Satish Gujral — Padma Vibhushan, architect of the Belgium Embassy in New Delhi, and one of India's most restless creative minds — believed a building had its own identity and gave identity to its inhabitants. The finest luxury projects launching in Gurgaon right now were designed by people who read the same brief.

Written by
Himanshu Bamola
Founder & Principal Analyst, SuperLuxeRE · 16+ years in ultra-luxury real estate strategy
Himanshu advises HNIs, NRIs, and family offices on India's most complex luxury real estate decisions — from Golf Course Road to Worli. His market analysis is trusted by buyers across Singapore, Dubai, London, and the US.
ARCHITECTURE & INSIGHT · SATISH GUJRAL · LUXURY HOMES · 2026
Satish Gujral Said a Building Must Give Identity to Its Inhabitants. The Architects Behind Three Sixty North, DLF Dahlias, and Experion One42 Were Listening.
Satish Gujral — Padma Vibhushan, architect of the Belgium Embassy in New Delhi, trained under Diego Rivera — believed a building had its own identity and gave identity to its inhabitants. As Architectural Digest India opens Gujral House to the public for the first time, the finest luxury projects launching in Gurgaon right now were designed by people working from the same starting position.
Satish Gujral was deaf from the age of eight. He learned to read space through what he saw, not what he heard — and built a body of work, across painting, sculpture, murals, and architecture, that is organised entirely by the visual and spatial logic of how light moves, how planes project and recede, and how a building communicates to the person inside it. Gujral House in South Delhi, conceived in 1969-70 with architect Raj Rewal and continuously reimagined for fifty years, has opened to the public for the first time. Architectural Digest India calls it a space that defies the passage of time. His son Mohit Gujral calls it "a sculpture in motion." Gujral himself said: "Modern architecture is built for nowhere and speaks of nowhere.
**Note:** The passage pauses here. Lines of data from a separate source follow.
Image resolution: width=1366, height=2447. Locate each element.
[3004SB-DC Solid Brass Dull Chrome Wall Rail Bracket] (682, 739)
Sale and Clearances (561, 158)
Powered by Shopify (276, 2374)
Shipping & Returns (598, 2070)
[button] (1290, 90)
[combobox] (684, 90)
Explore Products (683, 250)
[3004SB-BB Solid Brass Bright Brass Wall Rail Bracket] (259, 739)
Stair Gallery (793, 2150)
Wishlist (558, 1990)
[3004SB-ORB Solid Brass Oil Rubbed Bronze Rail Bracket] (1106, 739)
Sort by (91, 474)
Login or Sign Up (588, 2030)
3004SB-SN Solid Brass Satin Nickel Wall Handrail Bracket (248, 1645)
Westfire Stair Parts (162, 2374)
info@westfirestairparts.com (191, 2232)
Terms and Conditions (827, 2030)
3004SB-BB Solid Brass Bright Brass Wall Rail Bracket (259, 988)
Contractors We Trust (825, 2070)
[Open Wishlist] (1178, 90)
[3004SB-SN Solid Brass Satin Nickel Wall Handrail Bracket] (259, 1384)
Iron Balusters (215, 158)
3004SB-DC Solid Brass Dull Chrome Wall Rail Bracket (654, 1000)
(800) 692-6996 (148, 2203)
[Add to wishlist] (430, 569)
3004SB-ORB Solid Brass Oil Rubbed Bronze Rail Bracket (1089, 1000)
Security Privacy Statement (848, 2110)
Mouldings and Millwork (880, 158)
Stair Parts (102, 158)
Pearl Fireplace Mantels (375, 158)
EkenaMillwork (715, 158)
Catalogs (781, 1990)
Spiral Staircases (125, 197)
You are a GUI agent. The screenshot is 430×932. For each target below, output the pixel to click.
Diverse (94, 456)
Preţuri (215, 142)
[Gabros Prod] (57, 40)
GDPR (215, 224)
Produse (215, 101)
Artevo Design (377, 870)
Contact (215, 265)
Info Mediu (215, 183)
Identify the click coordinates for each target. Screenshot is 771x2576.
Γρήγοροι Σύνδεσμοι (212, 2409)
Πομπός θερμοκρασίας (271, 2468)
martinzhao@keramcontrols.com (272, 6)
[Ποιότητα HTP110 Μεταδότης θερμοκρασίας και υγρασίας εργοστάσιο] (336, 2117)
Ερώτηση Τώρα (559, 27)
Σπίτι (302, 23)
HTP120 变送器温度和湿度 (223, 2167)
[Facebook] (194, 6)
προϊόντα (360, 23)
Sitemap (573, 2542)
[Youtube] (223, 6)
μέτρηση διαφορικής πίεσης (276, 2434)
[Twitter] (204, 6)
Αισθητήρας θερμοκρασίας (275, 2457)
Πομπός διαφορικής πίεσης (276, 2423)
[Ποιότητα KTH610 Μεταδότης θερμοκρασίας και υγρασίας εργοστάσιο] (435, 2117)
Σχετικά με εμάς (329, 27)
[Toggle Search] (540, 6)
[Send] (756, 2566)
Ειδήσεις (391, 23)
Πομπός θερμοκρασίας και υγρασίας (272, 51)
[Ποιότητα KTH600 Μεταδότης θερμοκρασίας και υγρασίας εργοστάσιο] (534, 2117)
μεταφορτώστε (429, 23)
But a building is like a human being — it has its own identity and provides an identity to its inhabitants." The luxury projects launching in Gurgaon right now are the ones being built from that same brief.
Three Architectural Events — Gujral's Legacy and Gurgaon's New Benchmark Projects
Architecture is the only art form you cannot choose not to experience. A painting can be turned to the wall. A piece of music can be switched off. A building, once inhabited, is the permanent context of every moment spent inside it. The light through a window. The way a room opens or closes as you move through it. The proportion between floor and ceiling. The relationship between inside and outside. None of these can be adjusted after the structure is built. They are either right from the beginning, or they are wrong forever.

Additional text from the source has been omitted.